Улыбка клоуна делалась все шире и шире. Он поднял другую руку, в белой перчатке, и Ричи почувствовал, как ветер, вызванный этим движением, сдул со лба волосы – совсем как двадцать семь лет назад. Указательный палец клоуна нацелился на него. Огромный, как балка.
«Огромный, как бал…» – успел подумать Ричи, и тут боль ударила вновь. Вонзилась десятками игл в мягкое желе глаз. Он закричал и вскинул руки к глазам.
– Прежде чем удалять соринку из глаза ближнего своего, займись бревном в собственном глазу, – наставительно произнес клоун, голос его рокотал и вибрировал. И вновь Ричи окутало облако зловонного дыхания.
Он посмотрел вверх, торопливо отступил на полдесятка шагов. Клоун наклонился, уперся руками в колени, обтянутые яркими панталонами.
– Хочешь поиграть еще, Ричи? Я могу наставить свой палец на твою пипку, и у тебя будет рак простаты. Или на голову, чтобы начала расти опухоль мозга, – хотя некоторые люди скажут, что, кроме нее, там ничего и не было. Я могу наставить палец тебе на рот, и твой глупый болтливый язык превратится в одну большую язву. Я могу это сделать, Ричи. Хочешь посмотреть?
Глаза клоуна увеличивались, увеличивались, черные зрачки стали размером с мяч для софтбола. В них Ричи увидел невероятную черноту, которая могла существовать только за пределами Вселенной; он увидел дикую радость, которая могла свести его с ума. Он понял, что Оно по силам и это, и многое другое.

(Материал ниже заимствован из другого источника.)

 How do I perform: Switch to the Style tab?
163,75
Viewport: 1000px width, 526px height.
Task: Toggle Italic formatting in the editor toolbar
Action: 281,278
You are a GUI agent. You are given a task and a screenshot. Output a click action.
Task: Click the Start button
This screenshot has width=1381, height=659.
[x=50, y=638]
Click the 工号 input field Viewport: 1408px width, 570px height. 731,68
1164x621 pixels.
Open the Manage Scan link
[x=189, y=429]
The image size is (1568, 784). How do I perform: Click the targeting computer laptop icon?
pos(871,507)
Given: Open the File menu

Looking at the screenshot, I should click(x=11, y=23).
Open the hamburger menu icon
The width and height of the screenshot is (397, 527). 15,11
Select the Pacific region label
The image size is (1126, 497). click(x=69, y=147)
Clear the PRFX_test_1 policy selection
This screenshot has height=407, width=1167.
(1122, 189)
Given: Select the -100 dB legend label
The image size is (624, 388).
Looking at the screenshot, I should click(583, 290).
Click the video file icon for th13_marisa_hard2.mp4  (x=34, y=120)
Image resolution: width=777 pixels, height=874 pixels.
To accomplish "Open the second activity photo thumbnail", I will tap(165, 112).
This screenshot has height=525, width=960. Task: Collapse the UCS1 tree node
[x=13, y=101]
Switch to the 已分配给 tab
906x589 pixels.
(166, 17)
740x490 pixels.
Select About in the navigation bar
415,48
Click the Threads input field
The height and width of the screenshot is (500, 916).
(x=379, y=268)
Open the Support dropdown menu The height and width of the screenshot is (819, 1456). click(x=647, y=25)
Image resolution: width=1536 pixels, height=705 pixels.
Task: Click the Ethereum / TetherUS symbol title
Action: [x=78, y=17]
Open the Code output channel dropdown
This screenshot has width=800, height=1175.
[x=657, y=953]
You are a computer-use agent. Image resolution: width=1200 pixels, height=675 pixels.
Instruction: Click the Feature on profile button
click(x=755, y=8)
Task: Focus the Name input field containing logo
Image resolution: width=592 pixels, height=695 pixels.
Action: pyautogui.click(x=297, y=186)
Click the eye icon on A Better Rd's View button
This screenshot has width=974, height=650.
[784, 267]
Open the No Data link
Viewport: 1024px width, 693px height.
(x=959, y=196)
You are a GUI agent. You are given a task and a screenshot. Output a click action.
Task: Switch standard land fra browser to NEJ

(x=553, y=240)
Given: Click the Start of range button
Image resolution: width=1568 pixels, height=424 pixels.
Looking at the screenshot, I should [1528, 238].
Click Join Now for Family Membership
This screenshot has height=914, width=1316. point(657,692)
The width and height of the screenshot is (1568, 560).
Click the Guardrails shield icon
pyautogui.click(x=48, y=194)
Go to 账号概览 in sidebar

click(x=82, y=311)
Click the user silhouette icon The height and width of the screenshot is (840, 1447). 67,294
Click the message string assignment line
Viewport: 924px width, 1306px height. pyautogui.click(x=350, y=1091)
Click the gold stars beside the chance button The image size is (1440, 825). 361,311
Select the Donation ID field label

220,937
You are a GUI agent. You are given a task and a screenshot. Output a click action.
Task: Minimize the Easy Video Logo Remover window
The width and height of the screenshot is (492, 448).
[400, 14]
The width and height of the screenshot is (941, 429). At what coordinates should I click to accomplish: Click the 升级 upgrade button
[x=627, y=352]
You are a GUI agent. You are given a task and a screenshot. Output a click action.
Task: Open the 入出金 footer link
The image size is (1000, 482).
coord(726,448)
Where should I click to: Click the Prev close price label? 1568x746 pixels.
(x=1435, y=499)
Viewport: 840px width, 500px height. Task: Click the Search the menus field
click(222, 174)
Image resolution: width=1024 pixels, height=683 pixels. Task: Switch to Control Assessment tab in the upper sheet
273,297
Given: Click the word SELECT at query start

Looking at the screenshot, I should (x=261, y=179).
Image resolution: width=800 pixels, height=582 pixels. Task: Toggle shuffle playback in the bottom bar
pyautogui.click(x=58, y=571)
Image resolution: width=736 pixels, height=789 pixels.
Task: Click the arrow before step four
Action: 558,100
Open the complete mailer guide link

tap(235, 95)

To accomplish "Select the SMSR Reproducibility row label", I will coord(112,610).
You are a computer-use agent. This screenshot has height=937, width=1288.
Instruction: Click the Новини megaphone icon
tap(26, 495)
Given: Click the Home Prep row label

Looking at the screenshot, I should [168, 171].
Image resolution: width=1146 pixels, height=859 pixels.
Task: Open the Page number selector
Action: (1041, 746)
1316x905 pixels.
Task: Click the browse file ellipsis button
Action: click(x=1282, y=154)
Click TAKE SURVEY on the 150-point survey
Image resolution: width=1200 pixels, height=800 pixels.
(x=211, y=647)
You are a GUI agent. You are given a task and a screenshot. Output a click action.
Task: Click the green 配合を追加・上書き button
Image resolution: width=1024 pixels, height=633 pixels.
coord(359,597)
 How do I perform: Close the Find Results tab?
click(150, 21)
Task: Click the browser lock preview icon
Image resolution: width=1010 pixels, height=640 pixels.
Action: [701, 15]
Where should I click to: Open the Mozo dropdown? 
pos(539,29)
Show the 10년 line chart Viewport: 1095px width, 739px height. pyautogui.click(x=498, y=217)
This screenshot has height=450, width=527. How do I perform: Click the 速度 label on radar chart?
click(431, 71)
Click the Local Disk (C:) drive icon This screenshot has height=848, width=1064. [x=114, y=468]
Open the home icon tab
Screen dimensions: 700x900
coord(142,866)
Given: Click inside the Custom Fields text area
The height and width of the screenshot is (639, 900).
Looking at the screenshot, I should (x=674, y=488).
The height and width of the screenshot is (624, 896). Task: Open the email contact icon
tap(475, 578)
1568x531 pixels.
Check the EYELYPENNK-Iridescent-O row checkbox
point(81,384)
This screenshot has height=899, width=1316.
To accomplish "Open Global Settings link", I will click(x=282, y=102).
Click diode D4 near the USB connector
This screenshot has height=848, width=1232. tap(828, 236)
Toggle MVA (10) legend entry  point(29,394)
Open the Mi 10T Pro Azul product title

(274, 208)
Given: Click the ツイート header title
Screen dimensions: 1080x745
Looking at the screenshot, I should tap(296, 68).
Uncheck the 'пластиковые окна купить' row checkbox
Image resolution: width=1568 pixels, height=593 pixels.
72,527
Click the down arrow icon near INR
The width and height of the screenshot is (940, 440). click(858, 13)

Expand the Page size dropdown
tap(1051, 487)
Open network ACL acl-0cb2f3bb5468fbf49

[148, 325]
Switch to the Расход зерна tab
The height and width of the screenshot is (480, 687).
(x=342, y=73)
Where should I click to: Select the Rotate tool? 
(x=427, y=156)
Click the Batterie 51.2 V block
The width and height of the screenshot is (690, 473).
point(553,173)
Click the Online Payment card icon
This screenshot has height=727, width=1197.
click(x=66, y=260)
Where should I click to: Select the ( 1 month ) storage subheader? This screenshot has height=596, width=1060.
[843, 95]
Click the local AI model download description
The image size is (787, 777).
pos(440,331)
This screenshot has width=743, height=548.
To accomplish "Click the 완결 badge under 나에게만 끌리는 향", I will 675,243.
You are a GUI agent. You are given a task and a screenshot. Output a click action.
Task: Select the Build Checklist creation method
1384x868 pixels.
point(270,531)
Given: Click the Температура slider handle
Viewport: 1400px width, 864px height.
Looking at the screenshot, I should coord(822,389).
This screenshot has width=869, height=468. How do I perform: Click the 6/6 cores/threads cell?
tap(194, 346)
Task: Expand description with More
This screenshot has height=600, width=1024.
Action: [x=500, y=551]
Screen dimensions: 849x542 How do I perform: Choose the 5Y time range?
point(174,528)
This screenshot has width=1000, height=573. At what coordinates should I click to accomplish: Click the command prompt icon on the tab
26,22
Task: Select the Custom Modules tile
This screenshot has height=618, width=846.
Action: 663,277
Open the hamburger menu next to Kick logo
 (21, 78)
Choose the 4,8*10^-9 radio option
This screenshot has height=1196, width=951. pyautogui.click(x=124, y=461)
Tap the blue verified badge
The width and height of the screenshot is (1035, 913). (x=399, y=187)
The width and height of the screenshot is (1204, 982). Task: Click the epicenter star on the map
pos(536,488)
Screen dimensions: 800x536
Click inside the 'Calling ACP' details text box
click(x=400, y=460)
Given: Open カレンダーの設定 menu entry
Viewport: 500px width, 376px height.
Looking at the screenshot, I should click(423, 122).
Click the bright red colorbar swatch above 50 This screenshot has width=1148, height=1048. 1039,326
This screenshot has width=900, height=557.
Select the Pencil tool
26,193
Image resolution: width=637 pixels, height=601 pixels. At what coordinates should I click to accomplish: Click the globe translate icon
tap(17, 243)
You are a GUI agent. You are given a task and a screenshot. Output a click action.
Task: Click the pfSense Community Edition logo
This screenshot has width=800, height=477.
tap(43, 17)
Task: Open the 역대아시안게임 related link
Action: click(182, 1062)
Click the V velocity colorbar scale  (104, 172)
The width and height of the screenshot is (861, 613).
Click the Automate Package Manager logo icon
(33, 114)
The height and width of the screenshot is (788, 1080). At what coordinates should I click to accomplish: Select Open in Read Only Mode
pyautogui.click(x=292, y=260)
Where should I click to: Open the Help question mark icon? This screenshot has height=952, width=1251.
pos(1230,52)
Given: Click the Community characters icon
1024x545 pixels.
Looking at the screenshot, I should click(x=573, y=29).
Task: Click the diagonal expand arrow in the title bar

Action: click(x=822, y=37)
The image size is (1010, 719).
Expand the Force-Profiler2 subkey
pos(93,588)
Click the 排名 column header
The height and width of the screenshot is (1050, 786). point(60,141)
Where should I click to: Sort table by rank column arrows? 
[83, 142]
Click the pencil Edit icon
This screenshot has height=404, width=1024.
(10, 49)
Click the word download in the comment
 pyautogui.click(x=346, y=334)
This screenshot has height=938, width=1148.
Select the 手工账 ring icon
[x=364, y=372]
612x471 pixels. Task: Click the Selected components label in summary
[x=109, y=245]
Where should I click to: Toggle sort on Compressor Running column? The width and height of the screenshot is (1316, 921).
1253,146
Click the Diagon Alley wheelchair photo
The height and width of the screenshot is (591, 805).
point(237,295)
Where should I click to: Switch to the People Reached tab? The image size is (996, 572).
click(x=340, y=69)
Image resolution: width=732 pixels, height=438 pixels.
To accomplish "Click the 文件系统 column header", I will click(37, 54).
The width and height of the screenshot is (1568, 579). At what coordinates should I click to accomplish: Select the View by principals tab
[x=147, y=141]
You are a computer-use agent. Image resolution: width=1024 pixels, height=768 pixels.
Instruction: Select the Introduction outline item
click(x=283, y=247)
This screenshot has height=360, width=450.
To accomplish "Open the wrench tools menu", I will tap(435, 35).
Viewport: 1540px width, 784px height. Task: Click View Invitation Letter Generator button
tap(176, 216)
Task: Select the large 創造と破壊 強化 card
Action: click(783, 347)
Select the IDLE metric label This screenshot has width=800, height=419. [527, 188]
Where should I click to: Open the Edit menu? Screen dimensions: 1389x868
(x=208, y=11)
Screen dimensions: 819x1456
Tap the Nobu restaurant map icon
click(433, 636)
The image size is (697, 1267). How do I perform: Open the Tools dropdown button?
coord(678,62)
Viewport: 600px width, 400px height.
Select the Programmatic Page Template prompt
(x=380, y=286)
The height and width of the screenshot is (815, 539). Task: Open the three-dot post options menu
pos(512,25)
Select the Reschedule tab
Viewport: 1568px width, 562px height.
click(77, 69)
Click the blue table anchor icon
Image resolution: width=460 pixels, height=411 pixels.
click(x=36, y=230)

И однако Ричи вновь услышал свой рот, только заговорил он не его голосом и ни одним из созданных им, в прошлом или настоящем, голосом; этого голоса Ричи никогда раньше не слышал. Потом он скажет остальным, но без должной уверенности, что это был голос мистера Дживза-Ниггера, громкий и гордый, пародирующий сам себя и скрипучий:
– Пшел вон с моего места, ты, большой, старый, белый клоун! – прокричал Ричи и внезапно вновь начал смеяться. – Без дураков и черномазых, хрен моржовый! Я иду куда хочу, я говорю когда хочу, и член мой встает, когда я хочу! Все время мое, и жизнь моя, я знаю, что делать и без тебя! Посмеешь полезть – можешь огресть! Ты слышал меня, ты, бледнолицый мешок с говном?
Ричи показалось, что клоун отпрянул, но он не задержался ни на секунду, чтобы убедиться в этом. Просто побежал, руки работали, как поршни, полы пиджака развевались за спиной, не обращая внимания на какого-то папашу, который остановился, чтобы его малыш мог полюбоваться Полом, а теперь подозрительно смотрел на Ричи, словно задаваясь вопросом, а не рехнулся ли тот. «Если на то пошло, – подумал Ричи, – мне и самому кажется, что я рехнулся. Господи, наверное, так оно и есть. И это была самая говенная имитация Грэндмастера Флэша, но как-то сработало, как-то…»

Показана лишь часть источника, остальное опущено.